Exercise description
Rewrite the part of the records that opens with the line containing "The width and height of the screenshot is (792, 620)." and closes with the line containing "component-item: 表单页 is" as a numbered list, both of those lines included and any blank lines left out.

......

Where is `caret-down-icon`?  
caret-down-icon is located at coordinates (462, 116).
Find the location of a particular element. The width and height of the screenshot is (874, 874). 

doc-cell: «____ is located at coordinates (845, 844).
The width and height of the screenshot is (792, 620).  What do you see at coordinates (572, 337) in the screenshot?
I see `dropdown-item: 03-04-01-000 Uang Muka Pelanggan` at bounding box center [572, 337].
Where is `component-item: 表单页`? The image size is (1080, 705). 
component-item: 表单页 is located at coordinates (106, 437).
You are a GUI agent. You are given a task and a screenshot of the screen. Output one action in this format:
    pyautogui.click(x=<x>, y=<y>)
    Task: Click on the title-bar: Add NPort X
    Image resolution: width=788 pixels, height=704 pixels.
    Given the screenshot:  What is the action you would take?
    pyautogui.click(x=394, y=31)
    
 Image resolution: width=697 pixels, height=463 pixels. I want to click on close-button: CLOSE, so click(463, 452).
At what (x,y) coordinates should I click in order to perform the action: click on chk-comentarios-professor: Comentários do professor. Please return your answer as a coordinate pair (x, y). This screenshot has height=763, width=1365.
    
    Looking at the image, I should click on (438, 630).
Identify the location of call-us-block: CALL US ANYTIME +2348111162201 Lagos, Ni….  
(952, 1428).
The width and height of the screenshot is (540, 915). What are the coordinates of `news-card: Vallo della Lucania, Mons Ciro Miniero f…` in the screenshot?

......

Solution for this task
1. The width and height of the screenshot is (792, 620).  What do you see at coordinates (572, 337) in the screenshot?
2. I see `dropdown-item: 03-04-01-000 Uang Muka Pelanggan` at bounding box center [572, 337].
3. Where is `component-item: 表单页`? The image size is (1080, 705). 
4. component-item: 表单页 is located at coordinates (106, 437).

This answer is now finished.